Material for this task ->
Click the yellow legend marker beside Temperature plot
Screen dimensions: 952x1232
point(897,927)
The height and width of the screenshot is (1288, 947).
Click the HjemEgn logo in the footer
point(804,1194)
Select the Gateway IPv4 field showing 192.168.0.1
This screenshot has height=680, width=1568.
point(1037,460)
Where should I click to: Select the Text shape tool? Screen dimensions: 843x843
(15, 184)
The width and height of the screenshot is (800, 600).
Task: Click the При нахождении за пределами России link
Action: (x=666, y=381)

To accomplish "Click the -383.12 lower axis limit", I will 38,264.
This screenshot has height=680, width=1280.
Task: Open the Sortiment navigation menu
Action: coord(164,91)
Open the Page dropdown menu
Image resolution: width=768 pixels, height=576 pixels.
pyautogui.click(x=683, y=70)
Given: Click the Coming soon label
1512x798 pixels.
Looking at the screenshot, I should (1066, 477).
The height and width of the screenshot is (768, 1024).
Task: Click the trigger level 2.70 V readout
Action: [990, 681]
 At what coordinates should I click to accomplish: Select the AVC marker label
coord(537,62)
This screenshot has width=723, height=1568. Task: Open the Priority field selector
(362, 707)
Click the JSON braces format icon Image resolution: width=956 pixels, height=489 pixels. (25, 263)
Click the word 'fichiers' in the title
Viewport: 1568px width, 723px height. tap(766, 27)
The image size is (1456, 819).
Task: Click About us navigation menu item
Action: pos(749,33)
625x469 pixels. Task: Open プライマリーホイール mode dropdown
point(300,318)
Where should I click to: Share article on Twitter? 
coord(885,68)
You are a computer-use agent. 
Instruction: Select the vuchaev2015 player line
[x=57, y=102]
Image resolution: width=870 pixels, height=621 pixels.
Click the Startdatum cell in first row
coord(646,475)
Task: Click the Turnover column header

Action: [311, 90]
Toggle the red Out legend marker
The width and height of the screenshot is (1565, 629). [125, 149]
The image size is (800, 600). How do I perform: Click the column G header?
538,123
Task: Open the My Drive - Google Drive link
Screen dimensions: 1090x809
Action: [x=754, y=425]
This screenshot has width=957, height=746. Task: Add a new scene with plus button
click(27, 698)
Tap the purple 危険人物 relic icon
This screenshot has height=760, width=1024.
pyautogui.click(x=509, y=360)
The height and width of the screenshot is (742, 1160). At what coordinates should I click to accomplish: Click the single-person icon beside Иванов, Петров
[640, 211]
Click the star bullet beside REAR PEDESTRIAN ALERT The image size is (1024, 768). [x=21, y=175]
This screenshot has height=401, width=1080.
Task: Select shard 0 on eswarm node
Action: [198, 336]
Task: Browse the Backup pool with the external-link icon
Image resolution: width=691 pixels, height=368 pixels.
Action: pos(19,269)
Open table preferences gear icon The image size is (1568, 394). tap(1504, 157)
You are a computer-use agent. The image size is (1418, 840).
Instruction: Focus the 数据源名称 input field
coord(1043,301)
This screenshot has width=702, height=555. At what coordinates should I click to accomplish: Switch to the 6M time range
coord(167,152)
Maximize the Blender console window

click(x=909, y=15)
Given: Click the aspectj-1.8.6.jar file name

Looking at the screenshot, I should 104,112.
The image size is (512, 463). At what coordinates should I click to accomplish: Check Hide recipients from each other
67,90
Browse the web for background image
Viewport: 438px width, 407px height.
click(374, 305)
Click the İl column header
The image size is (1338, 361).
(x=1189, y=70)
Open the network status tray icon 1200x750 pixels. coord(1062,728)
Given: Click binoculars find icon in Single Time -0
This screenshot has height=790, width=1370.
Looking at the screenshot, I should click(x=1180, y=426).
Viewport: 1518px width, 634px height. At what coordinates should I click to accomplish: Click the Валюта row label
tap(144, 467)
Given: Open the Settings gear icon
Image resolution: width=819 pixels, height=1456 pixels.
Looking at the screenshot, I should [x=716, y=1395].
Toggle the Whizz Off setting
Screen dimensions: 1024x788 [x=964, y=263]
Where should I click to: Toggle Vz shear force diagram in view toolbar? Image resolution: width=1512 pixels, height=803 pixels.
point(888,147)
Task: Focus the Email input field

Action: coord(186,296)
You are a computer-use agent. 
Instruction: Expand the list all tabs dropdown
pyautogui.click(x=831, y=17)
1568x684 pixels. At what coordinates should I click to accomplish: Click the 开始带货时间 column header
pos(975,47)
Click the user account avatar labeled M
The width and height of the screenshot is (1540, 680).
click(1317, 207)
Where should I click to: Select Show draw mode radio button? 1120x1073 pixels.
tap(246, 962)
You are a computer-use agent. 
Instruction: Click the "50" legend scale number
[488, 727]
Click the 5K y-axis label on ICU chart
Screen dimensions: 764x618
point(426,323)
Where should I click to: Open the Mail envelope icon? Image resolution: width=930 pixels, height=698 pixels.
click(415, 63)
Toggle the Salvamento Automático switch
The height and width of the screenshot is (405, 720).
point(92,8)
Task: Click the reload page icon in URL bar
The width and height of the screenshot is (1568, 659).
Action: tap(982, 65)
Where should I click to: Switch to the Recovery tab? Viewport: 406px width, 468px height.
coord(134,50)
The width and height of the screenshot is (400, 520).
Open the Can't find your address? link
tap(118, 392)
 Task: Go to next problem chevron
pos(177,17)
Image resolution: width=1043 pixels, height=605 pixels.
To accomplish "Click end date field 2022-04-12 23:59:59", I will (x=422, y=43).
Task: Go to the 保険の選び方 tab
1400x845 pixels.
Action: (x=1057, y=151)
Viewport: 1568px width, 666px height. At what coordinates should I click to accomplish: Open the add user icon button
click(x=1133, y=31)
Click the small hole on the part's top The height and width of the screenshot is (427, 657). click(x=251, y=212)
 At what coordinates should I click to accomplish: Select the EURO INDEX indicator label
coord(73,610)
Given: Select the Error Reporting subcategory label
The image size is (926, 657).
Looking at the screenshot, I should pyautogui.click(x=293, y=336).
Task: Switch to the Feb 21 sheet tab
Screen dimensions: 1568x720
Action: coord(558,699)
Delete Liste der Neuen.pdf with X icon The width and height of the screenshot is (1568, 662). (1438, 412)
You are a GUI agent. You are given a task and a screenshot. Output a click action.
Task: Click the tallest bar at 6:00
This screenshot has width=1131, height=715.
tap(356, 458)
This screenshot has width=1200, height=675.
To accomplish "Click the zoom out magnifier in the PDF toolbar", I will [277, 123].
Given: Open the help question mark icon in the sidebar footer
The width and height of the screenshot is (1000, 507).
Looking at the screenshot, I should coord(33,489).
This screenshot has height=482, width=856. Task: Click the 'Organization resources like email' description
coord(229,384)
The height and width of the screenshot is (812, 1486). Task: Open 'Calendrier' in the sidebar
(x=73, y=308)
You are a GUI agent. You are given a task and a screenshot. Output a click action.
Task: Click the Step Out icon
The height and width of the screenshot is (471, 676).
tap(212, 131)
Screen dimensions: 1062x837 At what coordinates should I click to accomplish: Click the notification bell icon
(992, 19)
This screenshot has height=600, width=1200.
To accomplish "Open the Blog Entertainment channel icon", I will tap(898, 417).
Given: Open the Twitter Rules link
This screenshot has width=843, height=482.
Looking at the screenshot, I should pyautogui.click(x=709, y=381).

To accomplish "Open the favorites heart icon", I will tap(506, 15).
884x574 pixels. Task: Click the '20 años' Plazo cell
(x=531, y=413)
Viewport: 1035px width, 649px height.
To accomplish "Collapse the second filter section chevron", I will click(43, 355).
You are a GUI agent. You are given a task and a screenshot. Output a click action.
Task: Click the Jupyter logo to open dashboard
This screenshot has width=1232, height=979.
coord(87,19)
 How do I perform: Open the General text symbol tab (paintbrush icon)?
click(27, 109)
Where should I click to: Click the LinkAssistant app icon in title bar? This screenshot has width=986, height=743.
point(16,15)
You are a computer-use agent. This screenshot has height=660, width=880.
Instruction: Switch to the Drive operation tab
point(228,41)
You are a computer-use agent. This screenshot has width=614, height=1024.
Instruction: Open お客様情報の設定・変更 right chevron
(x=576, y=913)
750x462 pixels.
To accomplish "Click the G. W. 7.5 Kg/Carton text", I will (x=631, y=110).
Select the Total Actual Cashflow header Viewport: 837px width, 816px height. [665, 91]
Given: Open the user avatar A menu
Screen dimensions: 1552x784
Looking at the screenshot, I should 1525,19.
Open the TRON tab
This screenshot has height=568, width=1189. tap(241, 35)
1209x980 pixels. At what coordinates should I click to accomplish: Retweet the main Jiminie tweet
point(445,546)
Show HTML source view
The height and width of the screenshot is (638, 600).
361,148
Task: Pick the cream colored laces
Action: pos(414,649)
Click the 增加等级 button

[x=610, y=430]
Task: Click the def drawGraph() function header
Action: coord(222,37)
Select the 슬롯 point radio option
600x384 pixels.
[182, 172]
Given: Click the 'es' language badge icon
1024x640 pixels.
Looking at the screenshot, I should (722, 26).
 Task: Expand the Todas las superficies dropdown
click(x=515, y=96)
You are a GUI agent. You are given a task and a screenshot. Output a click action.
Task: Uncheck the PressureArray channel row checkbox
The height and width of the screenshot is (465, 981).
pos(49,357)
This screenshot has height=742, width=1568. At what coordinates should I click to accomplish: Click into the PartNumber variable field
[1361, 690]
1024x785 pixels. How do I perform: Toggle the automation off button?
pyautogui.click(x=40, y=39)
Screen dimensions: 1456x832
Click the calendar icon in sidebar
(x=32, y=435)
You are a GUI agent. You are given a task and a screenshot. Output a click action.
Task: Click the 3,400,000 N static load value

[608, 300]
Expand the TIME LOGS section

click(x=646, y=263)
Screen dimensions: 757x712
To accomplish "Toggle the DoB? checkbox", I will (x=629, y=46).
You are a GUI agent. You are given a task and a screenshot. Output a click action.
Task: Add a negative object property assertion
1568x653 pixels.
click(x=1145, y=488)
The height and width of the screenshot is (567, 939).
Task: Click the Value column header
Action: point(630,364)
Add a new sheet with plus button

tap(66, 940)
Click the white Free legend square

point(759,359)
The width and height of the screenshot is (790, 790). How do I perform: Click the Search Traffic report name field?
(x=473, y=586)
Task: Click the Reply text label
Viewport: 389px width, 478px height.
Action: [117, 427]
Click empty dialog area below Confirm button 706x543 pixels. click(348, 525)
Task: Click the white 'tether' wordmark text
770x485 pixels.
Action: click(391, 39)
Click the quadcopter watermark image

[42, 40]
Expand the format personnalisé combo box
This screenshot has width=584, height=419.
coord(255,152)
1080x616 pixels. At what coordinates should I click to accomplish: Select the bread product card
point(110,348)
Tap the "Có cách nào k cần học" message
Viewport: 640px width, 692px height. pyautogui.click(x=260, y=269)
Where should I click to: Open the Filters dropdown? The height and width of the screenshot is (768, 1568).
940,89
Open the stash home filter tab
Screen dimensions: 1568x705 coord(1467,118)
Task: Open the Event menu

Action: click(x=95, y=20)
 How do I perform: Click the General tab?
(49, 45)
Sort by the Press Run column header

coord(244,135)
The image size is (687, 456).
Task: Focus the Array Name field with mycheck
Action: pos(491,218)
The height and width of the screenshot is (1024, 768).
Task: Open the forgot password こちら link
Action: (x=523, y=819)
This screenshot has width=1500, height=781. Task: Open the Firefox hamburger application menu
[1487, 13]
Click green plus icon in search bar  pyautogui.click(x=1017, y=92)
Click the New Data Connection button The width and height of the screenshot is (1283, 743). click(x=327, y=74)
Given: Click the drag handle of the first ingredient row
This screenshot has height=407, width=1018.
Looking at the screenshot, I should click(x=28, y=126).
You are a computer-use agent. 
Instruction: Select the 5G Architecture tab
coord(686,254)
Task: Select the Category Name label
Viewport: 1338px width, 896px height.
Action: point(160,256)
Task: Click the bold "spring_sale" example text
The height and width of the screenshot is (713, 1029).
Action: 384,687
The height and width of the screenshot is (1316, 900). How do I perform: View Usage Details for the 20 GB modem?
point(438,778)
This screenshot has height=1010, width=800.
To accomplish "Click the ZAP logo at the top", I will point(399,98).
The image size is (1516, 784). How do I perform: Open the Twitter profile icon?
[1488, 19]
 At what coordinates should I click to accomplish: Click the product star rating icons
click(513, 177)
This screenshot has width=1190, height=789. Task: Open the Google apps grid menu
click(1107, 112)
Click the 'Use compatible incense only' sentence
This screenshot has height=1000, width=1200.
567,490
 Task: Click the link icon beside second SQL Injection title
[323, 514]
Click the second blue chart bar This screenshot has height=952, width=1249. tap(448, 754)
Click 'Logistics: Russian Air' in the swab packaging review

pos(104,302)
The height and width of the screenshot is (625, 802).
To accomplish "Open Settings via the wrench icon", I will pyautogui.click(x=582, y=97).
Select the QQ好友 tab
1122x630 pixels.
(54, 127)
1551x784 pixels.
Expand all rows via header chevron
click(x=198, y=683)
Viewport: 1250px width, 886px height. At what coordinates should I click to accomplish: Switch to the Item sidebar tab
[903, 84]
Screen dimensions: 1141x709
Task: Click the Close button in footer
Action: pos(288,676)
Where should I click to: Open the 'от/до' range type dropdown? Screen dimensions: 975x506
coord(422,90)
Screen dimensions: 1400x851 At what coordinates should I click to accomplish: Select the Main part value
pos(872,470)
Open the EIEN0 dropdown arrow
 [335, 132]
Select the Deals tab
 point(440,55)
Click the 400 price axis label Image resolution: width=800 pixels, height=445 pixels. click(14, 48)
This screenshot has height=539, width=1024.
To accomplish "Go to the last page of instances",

What you have to do -> Among the lines of the material, find those holding the word "checkbox" and return them.

Answer for the task ->
Task: Uncheck the PressureArray channel row checkbox
To accomplish "Toggle the DoB? checkbox", I will (x=629, y=46).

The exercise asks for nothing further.